#### Data listing
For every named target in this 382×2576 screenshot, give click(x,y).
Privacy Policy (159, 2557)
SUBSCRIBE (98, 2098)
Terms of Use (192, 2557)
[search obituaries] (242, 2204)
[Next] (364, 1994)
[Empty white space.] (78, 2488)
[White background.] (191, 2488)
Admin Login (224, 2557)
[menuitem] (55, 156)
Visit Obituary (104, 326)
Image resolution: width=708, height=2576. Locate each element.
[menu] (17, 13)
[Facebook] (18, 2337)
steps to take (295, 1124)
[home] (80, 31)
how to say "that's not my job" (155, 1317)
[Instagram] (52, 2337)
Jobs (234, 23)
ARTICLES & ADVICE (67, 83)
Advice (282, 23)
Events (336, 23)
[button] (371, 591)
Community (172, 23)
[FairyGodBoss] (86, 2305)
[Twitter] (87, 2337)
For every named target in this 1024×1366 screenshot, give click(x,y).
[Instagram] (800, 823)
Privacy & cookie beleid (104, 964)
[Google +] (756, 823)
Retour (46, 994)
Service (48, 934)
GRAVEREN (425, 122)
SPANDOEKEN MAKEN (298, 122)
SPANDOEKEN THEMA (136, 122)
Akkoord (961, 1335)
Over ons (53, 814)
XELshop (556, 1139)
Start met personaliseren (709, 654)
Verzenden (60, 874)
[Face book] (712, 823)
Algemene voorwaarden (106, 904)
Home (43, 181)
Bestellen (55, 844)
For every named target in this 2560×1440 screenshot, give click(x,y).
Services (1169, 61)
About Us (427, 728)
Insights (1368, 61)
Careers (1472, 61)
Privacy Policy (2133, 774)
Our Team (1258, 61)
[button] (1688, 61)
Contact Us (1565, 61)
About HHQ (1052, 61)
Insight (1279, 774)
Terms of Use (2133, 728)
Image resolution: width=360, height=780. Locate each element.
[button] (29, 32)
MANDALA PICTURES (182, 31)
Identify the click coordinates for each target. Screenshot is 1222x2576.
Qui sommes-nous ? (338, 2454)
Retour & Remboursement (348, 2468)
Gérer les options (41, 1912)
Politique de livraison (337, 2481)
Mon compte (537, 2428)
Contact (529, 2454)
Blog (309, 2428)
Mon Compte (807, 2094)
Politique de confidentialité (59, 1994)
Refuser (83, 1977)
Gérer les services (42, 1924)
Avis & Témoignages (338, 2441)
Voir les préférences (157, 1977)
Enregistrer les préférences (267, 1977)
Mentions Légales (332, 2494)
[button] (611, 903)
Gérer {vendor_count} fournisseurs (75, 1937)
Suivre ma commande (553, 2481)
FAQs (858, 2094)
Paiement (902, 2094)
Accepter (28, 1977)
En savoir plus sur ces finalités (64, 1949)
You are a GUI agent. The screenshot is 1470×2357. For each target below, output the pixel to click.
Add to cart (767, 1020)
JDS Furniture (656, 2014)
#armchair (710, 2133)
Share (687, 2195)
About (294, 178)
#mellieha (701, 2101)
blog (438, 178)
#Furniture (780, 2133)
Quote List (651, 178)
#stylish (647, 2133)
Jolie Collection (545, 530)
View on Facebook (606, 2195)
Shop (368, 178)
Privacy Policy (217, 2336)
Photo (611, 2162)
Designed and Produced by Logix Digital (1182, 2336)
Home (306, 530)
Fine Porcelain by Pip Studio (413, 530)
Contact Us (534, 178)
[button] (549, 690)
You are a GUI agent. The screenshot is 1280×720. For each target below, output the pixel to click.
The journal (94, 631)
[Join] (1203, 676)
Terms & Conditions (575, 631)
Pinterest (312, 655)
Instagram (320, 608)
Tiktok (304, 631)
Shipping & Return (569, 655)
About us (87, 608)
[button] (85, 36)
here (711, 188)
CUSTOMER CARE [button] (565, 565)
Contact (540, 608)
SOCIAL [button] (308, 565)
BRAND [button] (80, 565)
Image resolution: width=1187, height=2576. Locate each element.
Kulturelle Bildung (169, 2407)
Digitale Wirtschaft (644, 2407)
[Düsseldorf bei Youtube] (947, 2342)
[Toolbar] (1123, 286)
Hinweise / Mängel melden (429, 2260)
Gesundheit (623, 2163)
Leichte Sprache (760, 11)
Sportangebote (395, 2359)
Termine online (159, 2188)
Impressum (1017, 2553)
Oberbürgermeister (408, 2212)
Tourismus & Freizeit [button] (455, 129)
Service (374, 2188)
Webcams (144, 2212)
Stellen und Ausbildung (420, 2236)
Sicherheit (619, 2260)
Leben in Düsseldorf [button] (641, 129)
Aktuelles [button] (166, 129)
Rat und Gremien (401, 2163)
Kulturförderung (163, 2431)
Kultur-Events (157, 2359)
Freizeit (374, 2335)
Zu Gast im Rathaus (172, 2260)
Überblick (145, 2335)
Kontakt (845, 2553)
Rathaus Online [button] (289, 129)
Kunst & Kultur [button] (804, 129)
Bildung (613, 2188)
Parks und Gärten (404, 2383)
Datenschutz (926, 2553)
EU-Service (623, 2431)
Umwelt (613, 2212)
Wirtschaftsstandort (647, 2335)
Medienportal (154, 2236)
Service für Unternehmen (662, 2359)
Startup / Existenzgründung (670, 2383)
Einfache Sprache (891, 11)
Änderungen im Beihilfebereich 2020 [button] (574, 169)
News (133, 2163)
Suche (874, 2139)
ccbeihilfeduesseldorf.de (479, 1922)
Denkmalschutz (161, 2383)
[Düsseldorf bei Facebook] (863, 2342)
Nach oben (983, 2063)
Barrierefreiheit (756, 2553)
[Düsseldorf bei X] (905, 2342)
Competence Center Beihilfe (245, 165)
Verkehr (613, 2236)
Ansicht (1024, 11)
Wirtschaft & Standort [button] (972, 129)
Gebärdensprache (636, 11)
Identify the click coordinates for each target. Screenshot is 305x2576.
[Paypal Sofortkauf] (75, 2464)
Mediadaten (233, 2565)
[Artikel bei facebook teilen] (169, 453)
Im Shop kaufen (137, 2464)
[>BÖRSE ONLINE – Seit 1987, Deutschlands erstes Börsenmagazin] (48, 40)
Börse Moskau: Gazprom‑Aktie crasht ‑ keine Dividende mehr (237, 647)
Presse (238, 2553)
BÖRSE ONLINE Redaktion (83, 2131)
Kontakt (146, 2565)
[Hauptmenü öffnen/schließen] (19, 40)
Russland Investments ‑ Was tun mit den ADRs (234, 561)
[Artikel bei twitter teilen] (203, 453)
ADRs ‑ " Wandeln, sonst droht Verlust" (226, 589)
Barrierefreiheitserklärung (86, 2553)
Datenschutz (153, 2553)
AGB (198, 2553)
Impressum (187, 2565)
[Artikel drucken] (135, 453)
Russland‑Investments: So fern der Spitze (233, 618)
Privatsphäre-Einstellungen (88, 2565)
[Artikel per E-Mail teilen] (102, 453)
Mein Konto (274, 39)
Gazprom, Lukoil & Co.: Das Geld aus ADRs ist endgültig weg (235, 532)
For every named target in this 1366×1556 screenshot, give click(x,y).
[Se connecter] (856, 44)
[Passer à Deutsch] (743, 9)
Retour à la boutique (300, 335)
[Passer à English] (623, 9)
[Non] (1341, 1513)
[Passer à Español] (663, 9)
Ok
########
(What you should do): Look back at the data above. Transcribe exactly the lines starting at the line that contains "Stellen und Ausbildung (420, 2236)" and ending at the line that contains "Rathaus Online [button] (289, 129)".

(Response area):
Stellen und Ausbildung (420, 2236)
Sicherheit (619, 2260)
Leben in Düsseldorf [button] (641, 129)
Aktuelles [button] (166, 129)
Rat und Gremien (401, 2163)
Kulturförderung (163, 2431)
Kultur-Events (157, 2359)
Freizeit (374, 2335)
Zu Gast im Rathaus (172, 2260)
Überblick (145, 2335)
Kontakt (845, 2553)
Rathaus Online [button] (289, 129)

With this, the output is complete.